Musicians are allowed to sell their own music. The problem is that most people go for big labels and brand names. So the independant musicians end up with no business.

This has been said countless times before – if the companies stop restricting their customers, and start charging a realistic price for their products, then maybe they could put a dent in the world of piracy. But, sadly, I don’t see that happening any time soon.

I don’t want to pay $250 – $300 for Windows Vista. From where I’m sitting, it looks like just another theme for XP. I don’t see any real need to upgrade to the new version, and what I don’t understand is why it needs to cost so much. Vista won’t become the norm for another 4-5 years, anyways, so why bother? That’s the big question.

I go down to the mall, and I see movies on sale for $30 – $40. And these are not Collectors’ Edition, or Director’s Cut, these are just the movies with a few deleted scenes which nobody cares about. With $20 I could go down to the cinema, buy a large popcorn and drink, and enjoy the movie on a big screen. If I can have that for less than the price of the DVD, then what is the point of even buying the DVDs? If I want to watch the movie again, I could just download it, and not have to sit through those idiotic MPAA anti-piracy commercials.
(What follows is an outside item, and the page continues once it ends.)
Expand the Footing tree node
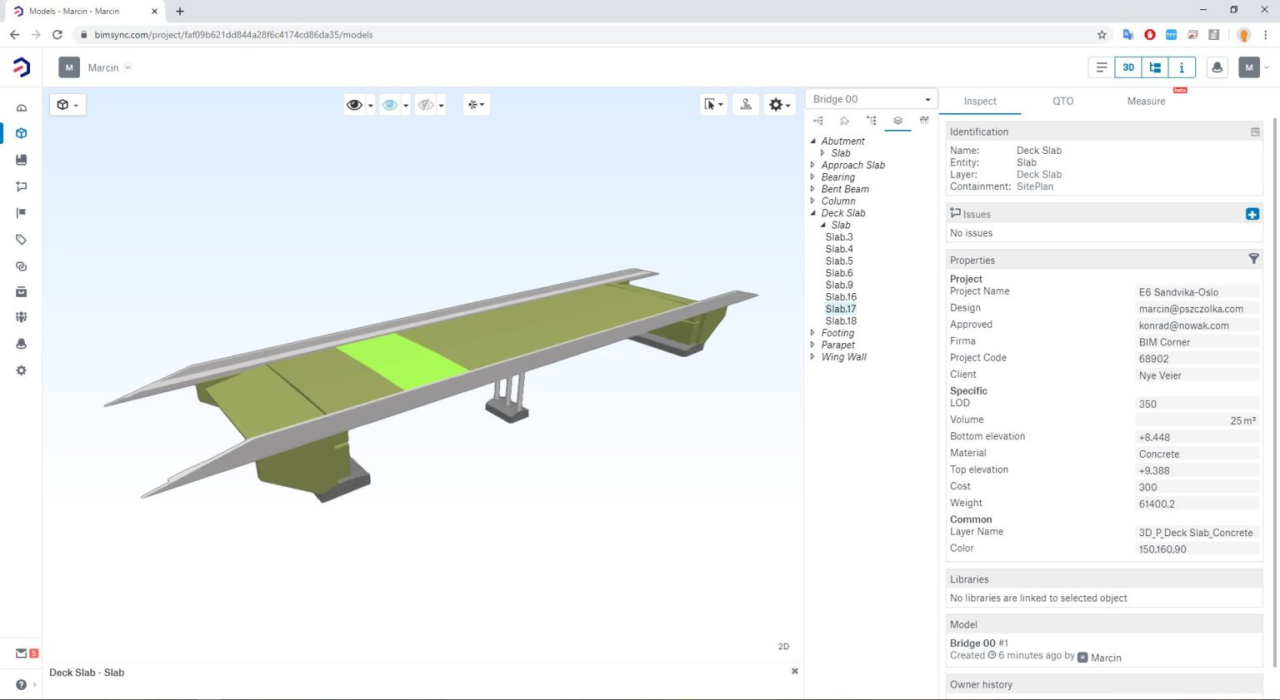(x=813, y=333)
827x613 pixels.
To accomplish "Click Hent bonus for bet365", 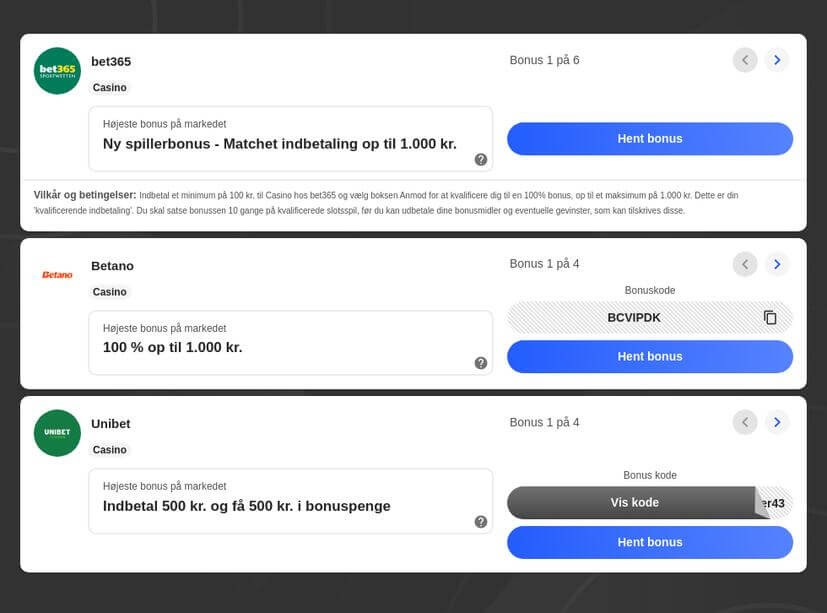I will click(x=650, y=139).
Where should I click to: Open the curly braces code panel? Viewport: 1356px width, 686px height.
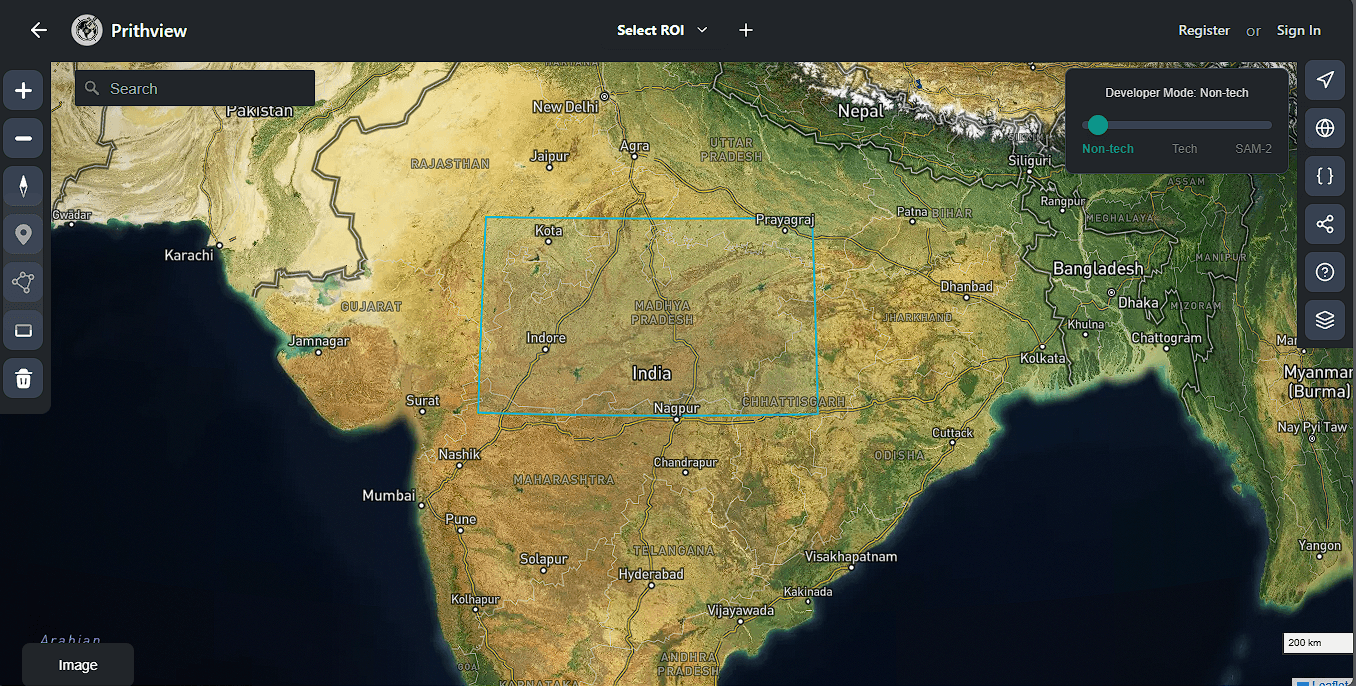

Piracy has more convenience, plain and simple. Its easy, and its free. Companies need to get their heads around that, if they want to compete.

P Matiure says:

Cultural policy to blame on piracy

When I suggested that the solution to piracy was that musicians should sell their own music I thought I found the culprit with their nap down,but tell you what the crime seems to be magnifying every minute.Now I am back on the drawing board.I think I am now redirecting my bullets towards Cultural Policy makers. Do we have it?If there, what does it say?Is it protecting the artist.What about Culturo-polical issues? Are they addressing the issue of piracy.Surely we can not afford to have great musicians like Oliver Mutukudzi of Zimbabwe crying fowl over the selling of his unreleased album which he recorded in SA.This clearly shows the magnitude of the seriousness of the issue.We upcoming artist are now hunting with salt in our pockets.We do not know whether we will enjoy the fruits of our hunt alone or with hyenas.Please let us dialogue over this issue.The scholars,artists,sponsors,non-governmental organizations and governments, lets protect our respected celebrities’ intellectual properties.